Distributed System Study

What are distributed systems?

As to my understanding, the concept of distributed system, is against one machine computer system.

When the demand for complicated computing, faster speed and parallel computing grows, people came up with the idea of multi-core processor in a single machine. While, when that demand grows even more, distributed computing systems become more important for large amount of data to store and computing.

All computers or computing systems need three basic functions: Storage, computation and communication. When we learn how a distributed system works, we actually learn about how a system stores data, what  strategies or algorithms used for computing and what the mechanisms for communicating between each part of the system.

Thus, to study a distributed system, we need to figure out that how this system stores data distributedly, how to compute distributedly and how each node (machine) communicates with each other.

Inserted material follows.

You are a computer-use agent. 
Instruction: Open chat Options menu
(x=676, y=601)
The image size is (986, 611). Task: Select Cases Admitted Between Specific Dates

The paragraph below is cited from wiki: https://en.wikipedia.org/wiki/Distributed_computing

Distributed computing is a field of computer science that studies distributed systems. A distributed system is a software system in which components located on networked computers communicate and coordinate their actions by passing messages. The components interact with each other in order to achieve a common goal. Three significant characteristics of distributed systems are: concurrency of components, lack of a global clock, and independent failure of components.[1]Examples of distributed systems vary from SOA-based systems to massively multiplayer online games to peer-to-peer applications.

How does a distributed system work?

This is a big question and not easy to answer in short words, but we can use some examples to reveal the facts about how does a distributed system work. Here I would like to use Hadoop as an example to elaborate this point.

Before dig into a specific distributed system, answer the following questions will help a lot.

What should we care most when design a distributed system?

To answer this question, we should understand CAP theorem.

(cited from: UCI, EECS219 lecture)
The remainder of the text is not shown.